--- ENTRIES SHOWN ---
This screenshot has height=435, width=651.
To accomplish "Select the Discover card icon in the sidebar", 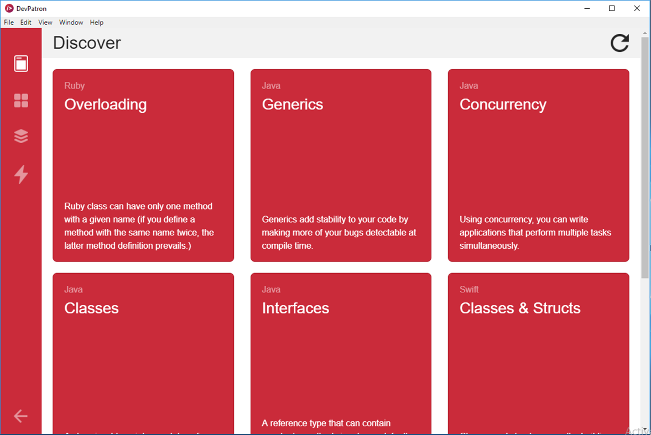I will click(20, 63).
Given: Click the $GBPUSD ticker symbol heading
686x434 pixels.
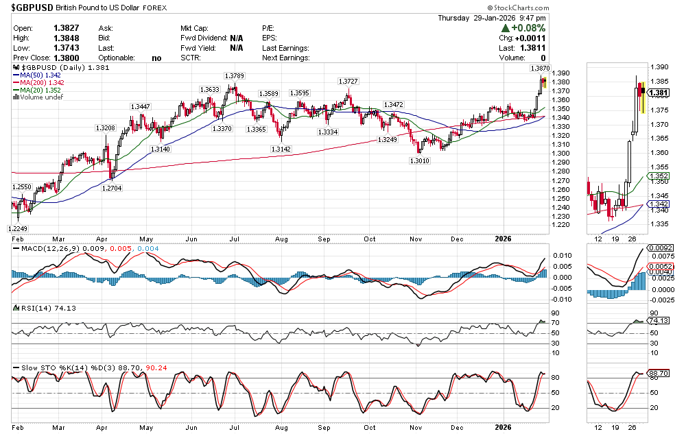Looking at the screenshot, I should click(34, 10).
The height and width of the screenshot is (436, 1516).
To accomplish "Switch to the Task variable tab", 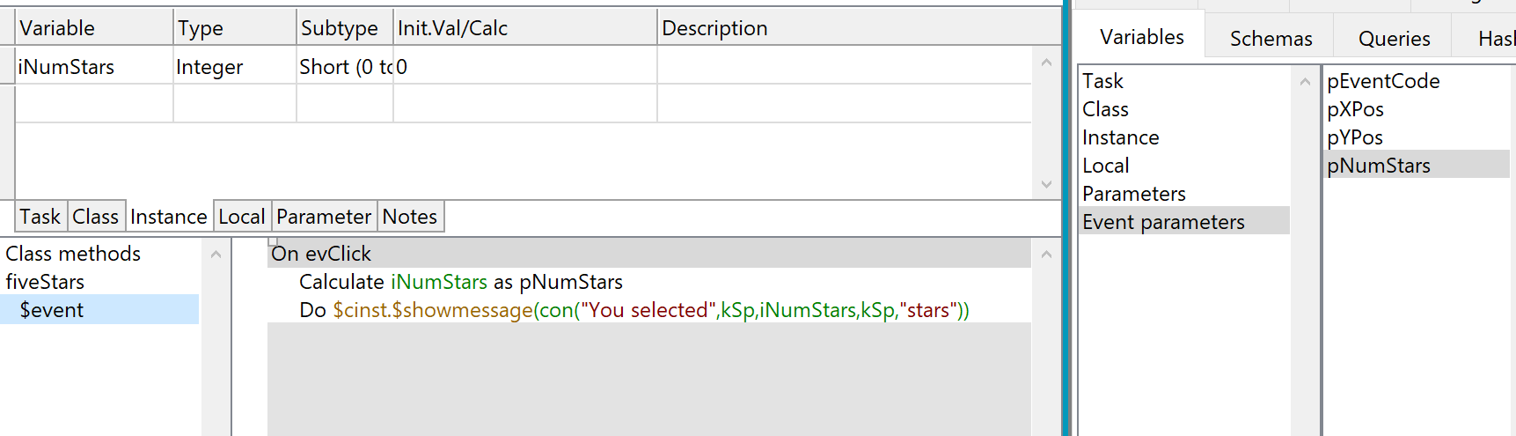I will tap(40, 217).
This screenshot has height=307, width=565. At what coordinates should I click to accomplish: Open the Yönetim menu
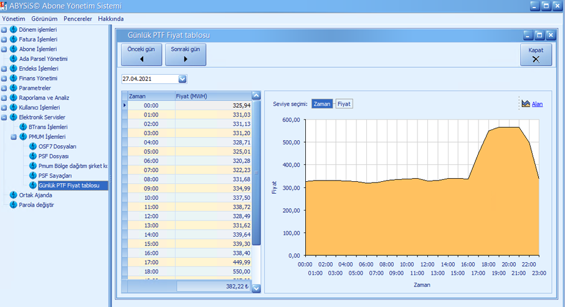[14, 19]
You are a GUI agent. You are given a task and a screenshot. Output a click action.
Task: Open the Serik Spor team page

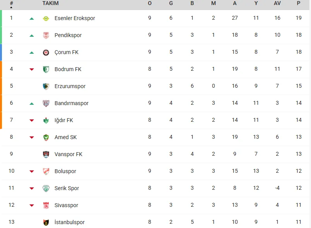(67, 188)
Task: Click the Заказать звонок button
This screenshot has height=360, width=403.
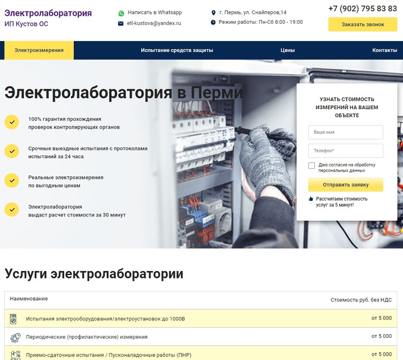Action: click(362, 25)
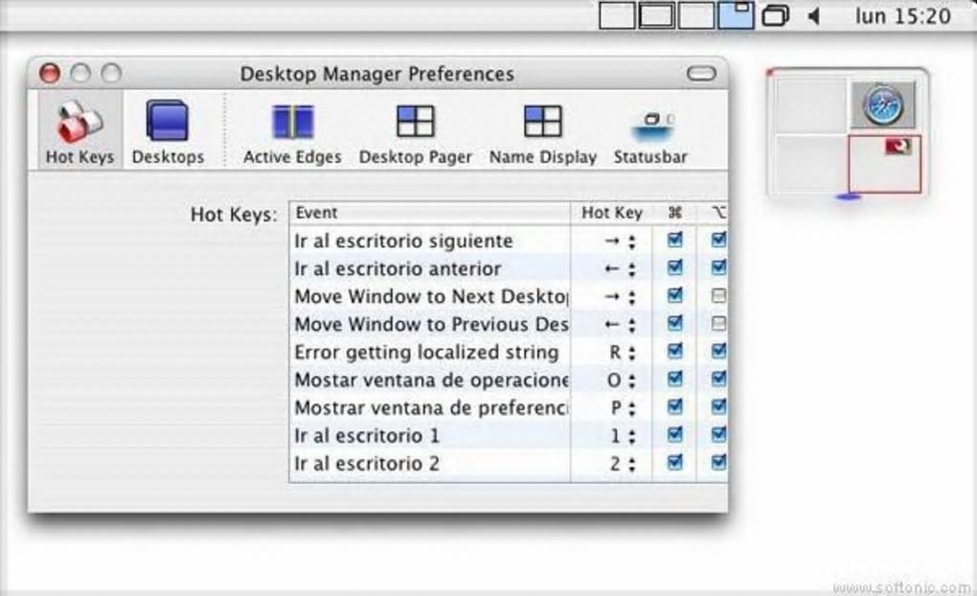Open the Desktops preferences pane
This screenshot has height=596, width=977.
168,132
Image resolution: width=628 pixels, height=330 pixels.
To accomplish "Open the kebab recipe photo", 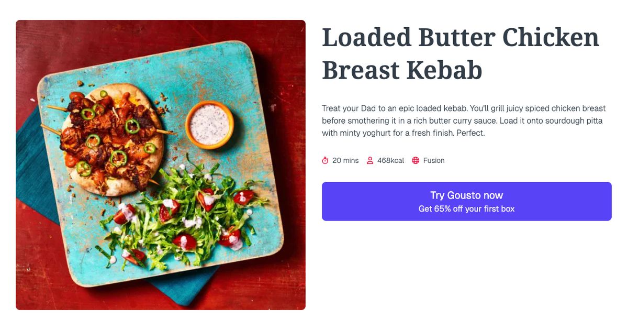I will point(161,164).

--- ACTIVITY ---
The stretch above running from the line with "This screenshot has height=307, width=565." through the line with "Image resolution: width=628" is all you should copy, exactly, leaving out the pictures.

--- THE COMPLETED TASK ---
This screenshot has height=307, width=565. At what coordinates should I click to accomplish: Open the Yönetim menu
[14, 19]
You are a GUI agent. You are given a task and a screenshot. Output a click action.
Task: Open the Serik Spor team page

(67, 188)
Task: Click the Заказать звонок button
This screenshot has height=360, width=403.
Action: click(362, 25)
Open the Desktops preferences pane
This screenshot has height=596, width=977.
168,132
Image resolution: width=628 pixels, height=330 pixels.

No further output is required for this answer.